When was the last time you stopped to ask, “How can we make this better?” in regards to a particular program or ministry? If you’re having a hard time remembering, this post is for you. If there’s one lesson the Church has been forced to learn over the past few decades, it’s that sometimes we need to re-think why we are doing what we are doing.
Taking the time to deconstruct our ministry is the only way we can know what is working and what is not so we can start taking the steps to reach more people with the Gospel. If we fail to do so, our churches could end up on Pinterest.
If your church wants to continue to grow in the direction that will lead to more lives changed, here are three questions you should consistently ask to deconstruct your ministry in order to improve it:
1. Why did this ministry start?
In his book Start with Why, author Simon Sinek reveals an interesting concept that he found after studying the leaders who had the greatest influence in the world. During his research, Sinek found that although organizations achieved success through varying means, the one thing they all shared is that they tied every decision back to the greater why.
If you want to keep your ministry moving forward and heading in the right direction, take time to rediscover the why. This will give you a litmus test for measuring every aspect of your ministry as you continue to deconstruct what is working and what is not.
2. Are your strategies satisfying the why?
Once you’ve re-calibrated and understand why you’re doing the things you’re doing, the next step is to look at how each strategy helps you accomplish your goals and satisfy the why. If you can look at a particular ministry and say beyond a shadow of a doubt that it is helping you achieve your goals, good. But if you’re unsure, you might need to dig a little deeper into the next question.

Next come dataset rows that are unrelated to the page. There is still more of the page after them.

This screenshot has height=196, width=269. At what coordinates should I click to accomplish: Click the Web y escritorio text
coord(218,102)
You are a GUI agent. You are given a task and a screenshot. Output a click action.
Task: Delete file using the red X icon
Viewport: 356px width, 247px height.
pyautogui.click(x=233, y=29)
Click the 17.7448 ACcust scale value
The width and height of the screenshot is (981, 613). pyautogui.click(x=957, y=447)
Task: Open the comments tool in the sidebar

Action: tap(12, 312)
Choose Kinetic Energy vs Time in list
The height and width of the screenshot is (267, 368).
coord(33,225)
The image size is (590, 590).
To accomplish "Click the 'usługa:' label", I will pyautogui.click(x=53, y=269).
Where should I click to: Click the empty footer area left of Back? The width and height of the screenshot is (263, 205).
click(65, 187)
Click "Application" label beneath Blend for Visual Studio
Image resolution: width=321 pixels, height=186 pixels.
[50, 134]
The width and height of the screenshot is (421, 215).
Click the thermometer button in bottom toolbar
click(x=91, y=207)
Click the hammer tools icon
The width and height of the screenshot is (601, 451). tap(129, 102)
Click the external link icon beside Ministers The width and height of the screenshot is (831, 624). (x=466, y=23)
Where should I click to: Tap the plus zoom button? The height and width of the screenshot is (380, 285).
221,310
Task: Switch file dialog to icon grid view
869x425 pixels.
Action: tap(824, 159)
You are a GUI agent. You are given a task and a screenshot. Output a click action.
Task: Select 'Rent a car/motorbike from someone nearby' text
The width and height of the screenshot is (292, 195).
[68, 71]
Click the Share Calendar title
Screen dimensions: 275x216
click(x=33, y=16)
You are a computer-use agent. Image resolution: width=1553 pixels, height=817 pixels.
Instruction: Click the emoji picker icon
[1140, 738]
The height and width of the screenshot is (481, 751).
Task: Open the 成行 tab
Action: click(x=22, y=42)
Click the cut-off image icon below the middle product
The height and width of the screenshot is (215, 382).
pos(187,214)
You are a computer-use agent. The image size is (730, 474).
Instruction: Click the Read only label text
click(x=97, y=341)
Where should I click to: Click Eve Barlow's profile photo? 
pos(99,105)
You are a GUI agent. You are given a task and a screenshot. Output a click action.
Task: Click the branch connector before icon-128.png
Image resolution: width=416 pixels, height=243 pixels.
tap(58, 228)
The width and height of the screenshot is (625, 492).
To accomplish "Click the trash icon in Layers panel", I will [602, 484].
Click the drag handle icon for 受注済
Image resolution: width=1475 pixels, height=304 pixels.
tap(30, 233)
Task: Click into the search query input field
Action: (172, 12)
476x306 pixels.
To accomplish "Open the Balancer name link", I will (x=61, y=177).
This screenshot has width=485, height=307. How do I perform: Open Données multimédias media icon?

Note: Just because a strategy was fulfilling the why last year, that doesn’t mean it’s working as well this year. That’s why it’s important to take time to deconstruct your ministry on a regular basis.
3. What is next?
After you’ve answered the first two questions, you have two choices: reconstruct or abandon. Sometimes it is as easy as reconstructing the ministry with more focus, but other times, we need to just abandon ship and meet our goals with other approaches. What needs to be eliminated all together? What can be shaved off? There is always excess in our ministries. By taking the time to evaluate what is needed for what’s next, we can identify the redundancies in our ministry and trim them away.